Pope Francis said that as a child, he heard a story of a family with a mother, father, many children and a grandfather. The grandfather, suffering from Parkinson’s illness, would drop food on the dining table, and smear it all over his face when he ate. His son considered it disgusting. Hence, one day he bought a table and set it off to the side of the dining room so the grandfather could eat, make a mess and not disturb the rest of the family. One day, the Pope said, the grandfather’s son came home and found one of his sons playing and asked “What are you making?” “A table,” the son replies. “Why?” the father asks. “It’s for you, Dad, when you get old like grandpa, I am going to give you this table.” Ever since that day, the grandpa was given a prominent seat at the dining table and all the help he needed in eating by his son and daughter -in-law. “This story has done me such good throughout my life,” said the Pope. “Grandparents are a treasure,” he said. “Often old age isn’t pretty, right? There is sickness and all that, but the wisdom our grandparents have is something we must welcome as an inheritance.” A society or community that does not value, respect and care for its elderly members “doesn’t have a future because it has no memory, it’s lost its memory,” Pope Francis added.
I would also add that there is an element of gratefulness for what they did for us and our parents. They generously opened themselves to life giving birth and raising our parents. They also watched, helped and prayed for us as we were being raised as well.

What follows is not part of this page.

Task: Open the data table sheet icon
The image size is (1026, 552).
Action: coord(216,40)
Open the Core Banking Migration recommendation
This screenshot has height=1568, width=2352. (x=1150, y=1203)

When I watch the elderly taking care of their grandchildren, it’s the most beautiful sight. They are happy to change diapers, bring them to the mall, amusement parks, calling on birthdays, and anything else that would bring a smile to those little faces. As our grandparents grow older, the least we could do is the same. Visit them, take them out for a ride, help them, talk to them, (clean them), love them, pray for them, and do anything else that would bring a smile to their faces.
Finally, remember that when we fail to do what is right in front of God, we cannot complain if our children or family turn out to be disobedient to God and to us. I read a reflection that “the young learn more from example than from precept. If parents give their children the example of a life of obedience to the laws of God and their country, the children will in turn carry out their duties to God, to their parents and to their fellowman.
Let’s ask God through the intercession of the Holy Family of Nazareth, Saints Joaquin and Ann, that we may always be good children of God, but loving him and our neighbors as he loved us.